The Institute on Religion in an Age of Science (IRAS) is a non-denominational society that promotes and facilitates the ongoing dialectic between religion and science. The Institute has held annual week-long conferences at Star Island in New Hampshire since 1954. The conference attracts about 250 members and non-members each year. The 1964 conference, for example, was attended by 215 conferees, with speeches by figures including Theodosius Dobzhansky.

== Mission ==
In its Constitution, the IRAS purpose is stated as follows: "The Institute on Religion in an Age of Science is established
- to promote creative efforts leading to the formulation, in the light of contemporary knowledge, of effective doctrines and practice for human welfare;
- to formulate dynamic and positive relationships between the concepts developed by science and the goals and hopes of humanity expressed through religion; and
- to state human values in such universal and valid terms that they be understood by all peoples, whatever their cultural background or experience, in such a way as to provide a basis for world-wide cooperation.

The IRAS Council adopted the following statement in 2003:
"We at IRAS take the natural world seriously as a primary source of meaning.
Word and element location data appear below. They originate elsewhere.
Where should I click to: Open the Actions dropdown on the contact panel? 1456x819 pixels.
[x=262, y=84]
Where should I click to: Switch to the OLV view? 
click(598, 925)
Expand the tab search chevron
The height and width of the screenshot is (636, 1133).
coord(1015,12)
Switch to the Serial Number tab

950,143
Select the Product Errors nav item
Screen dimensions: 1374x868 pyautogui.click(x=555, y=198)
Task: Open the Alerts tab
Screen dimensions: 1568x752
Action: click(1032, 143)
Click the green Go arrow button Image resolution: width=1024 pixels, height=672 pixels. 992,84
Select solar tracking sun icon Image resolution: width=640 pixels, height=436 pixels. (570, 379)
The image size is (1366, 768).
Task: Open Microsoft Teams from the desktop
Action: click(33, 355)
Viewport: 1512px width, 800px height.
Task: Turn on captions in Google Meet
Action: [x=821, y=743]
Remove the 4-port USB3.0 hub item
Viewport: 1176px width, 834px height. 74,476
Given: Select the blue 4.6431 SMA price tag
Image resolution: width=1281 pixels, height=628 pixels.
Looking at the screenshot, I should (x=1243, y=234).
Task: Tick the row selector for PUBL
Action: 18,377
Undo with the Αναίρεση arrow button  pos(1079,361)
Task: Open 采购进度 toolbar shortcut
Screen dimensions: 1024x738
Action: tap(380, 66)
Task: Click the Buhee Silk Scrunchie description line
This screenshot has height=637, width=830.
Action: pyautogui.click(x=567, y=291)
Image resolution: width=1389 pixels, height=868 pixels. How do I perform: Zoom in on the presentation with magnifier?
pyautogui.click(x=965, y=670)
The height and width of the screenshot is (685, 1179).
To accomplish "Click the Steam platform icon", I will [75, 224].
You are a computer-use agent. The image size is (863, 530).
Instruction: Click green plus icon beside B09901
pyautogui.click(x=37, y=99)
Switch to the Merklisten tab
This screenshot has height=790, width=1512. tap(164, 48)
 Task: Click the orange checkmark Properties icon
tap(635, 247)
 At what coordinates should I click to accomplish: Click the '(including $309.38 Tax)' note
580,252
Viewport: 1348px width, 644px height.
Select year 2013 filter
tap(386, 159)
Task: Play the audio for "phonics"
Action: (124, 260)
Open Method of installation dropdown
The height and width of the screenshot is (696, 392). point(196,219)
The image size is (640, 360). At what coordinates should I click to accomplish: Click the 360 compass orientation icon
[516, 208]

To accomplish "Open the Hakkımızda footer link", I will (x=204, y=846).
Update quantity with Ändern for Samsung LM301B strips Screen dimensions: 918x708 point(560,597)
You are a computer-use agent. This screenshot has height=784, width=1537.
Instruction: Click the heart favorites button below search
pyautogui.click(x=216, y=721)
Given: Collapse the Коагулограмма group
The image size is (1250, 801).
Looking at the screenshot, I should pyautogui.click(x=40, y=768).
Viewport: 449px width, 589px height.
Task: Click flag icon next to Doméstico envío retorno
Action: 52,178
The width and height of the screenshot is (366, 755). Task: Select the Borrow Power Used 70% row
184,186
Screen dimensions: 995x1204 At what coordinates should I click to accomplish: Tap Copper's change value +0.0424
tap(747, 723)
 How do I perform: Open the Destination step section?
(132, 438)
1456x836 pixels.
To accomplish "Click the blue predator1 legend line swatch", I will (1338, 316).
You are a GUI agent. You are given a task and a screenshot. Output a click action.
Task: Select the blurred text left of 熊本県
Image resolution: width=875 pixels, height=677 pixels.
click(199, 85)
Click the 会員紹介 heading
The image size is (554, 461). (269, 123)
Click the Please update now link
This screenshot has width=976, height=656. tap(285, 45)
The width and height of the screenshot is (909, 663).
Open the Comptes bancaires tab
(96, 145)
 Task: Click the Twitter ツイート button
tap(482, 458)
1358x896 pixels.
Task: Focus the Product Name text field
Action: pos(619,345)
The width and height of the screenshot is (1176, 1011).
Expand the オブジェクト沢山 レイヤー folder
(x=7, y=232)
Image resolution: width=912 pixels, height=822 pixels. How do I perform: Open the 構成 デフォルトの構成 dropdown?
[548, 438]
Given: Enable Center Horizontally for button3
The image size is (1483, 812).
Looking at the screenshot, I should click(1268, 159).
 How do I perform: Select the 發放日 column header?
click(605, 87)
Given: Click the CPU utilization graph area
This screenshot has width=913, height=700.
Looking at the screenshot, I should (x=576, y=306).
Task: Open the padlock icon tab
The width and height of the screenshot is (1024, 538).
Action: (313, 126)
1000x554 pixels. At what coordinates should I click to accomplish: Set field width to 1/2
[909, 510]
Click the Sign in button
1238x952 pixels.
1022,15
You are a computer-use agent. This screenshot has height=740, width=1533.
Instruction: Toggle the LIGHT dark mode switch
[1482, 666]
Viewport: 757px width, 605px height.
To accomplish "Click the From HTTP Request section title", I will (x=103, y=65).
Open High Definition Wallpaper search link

Our quest is informed and guided by the deepening and evolving understandings fostered by scientific inquiry.

"From here, our quests for meaning take us in divergent directions. For some, the natural world and its emergent manifestations in human experience and creativity are the focus of exploration. Some go on to encounter and celebrate the sacred in such explorations. For others, understandings of the natural world are interwoven with understandings inherent in various religious traditions, generating additional paths of exploration and encounter. As a result, we articulate our emerging orientations with many voices that are harmonious in that we share a common sense of place and gratitude.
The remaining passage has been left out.